On the Behavior of Thermally Driven Creeping Landslides

Rapid, giant landslides are usually preceded by prolonged periods of accelerating creep. The prolonged creep of a slide might trigger the excess pore pressure generation due to the friction-induced temperature rise (i.e. thermal pressurization). Past this point, the phenomenon evolves explosively, until the moment where the pore pressure reaches its maximum value (the value of the normal stress) and the strength of the gouge drops to zero, explaining the catastrophic accelerations that these landslides obtain during their final collapse.

In this study we expand the model presented Veveakis et al.,2007 to provide stability criteria for thermally driven landslides. The landslide is modeled using a rigid block that slides over a clayey zone of finite width and a thermal softening and velocity strengthening constitutive law for the friction coefficient of the basal clay material.

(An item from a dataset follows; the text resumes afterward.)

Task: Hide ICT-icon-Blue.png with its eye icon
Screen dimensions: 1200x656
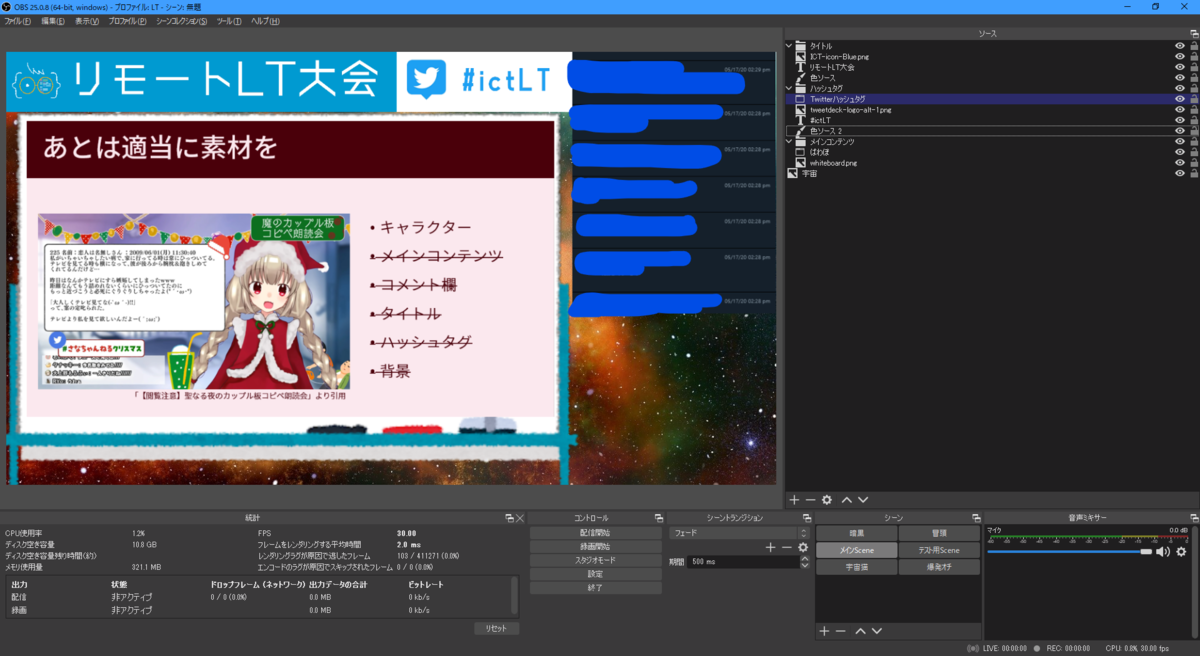Action: click(x=1181, y=56)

As time progresses, the sliding process enters and irreversible, highly unstable procedure, when the heat dissipation at the base of the slide starts localizing towards an infinitesimally small shear band of the order of mm. The influence of this transition to the stability of the slide is explored by applying this model in the landslide of the Vaiont Valley (Northern Italy) and in the Shuping landslide (Three Gorges Reservoir, China). The two models are calibrated upon the real velocity data of the slide using both a constant basal shear stress approach (creep), and a variable shear stress with the water table variations.

This physical mechanism of heat production in the slip surface managed to reproduce with great accuracy the observed behavior of the sliding rock mass, as well as the variations of the lake level that were performed in order to control the slide. Thus, the analysis verifies that the onset of the localization of dissipation is also a stability threshold for deep seated thermally driven landslides.

References

Veveakis, E., Vardoulakis, I., and Di Toro, G., 2007. Thermoporomechanics of creeping landslides: The 1963 Vaiont slide, northern Italy. Journal of Geophysical Research, 112, F03026, doi:10.1029/2006JF000702.